Te dwa środowiska, dwa zespoły rekonstrukcyjne, wzajemnie się uzupełniały. Obie grupy, już w maju zeszłego roku, przy czwartej edycji tego projektu postanowiły, że tegoroczny przyjazd na Wileńszczyznę odbędzie się w styczniu, bo dwie ważne daty przypadały właśnie w tym miesiącu. I tak, pierwsza – upamiętnienie 80. rocznicy śmierci wielkiego Polaka i charyzmatycznego dowódcy, jednego z największych dowódców partyzanckich Armii Krajowej na północno-wschodnich Kresach, por. Jana Borysewicza pseudonim „Krysia” — od którego cały wyjazd nazwany został „Operacją Krysia 1945-2025”. I druga –162. rocznica wybuchu powstania styczniowego.

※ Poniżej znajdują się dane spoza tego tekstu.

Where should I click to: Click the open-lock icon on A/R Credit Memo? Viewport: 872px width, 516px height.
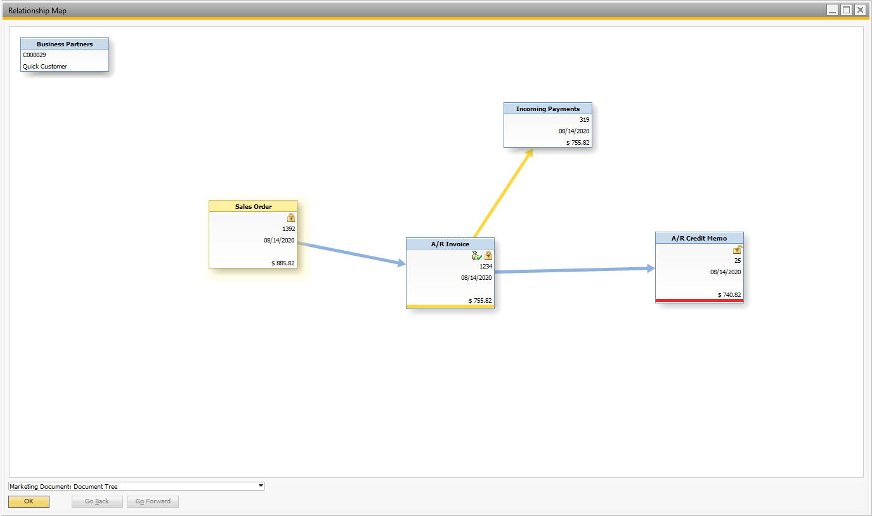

„Nie ukrywam, zależało nam, żeby to była zima – wspominał prezes Wojciech Prusaczyk – bo w nazwie jest przecież powstanie styczniowe. I żeby była to Litwa, którą mamy w sercu. I aby właśnie tam, wraz z kolegami z grupy kowieńskiej, na czele z Vaidotasem Valavičiusem, móc spotkać się i uczcić kolejną rocznicę tego wielkiego zrywu narodowo-wyzwoleńczego. Podzieliliśmy razem z Romkiem naszą wyprawę na trzy wymiary.

| Fot. Leszek Wątróbski
Pierwszy – historyczny, z najważniejszym tematem 80. rocznicy śmierci por. Jana Borysewicza ps. „Krysia” i wszystko, co się wiązało z dniem 21 stycznia, kiedy poległ we wsi Kowalki na granicy z Białorusią, oraz obchodami państwowej 162. rocznicy wybuchu powstania styczniowego w wileńskim Arsenale, z udziałem prezydenta Litwy Gitanasa Nausėdy.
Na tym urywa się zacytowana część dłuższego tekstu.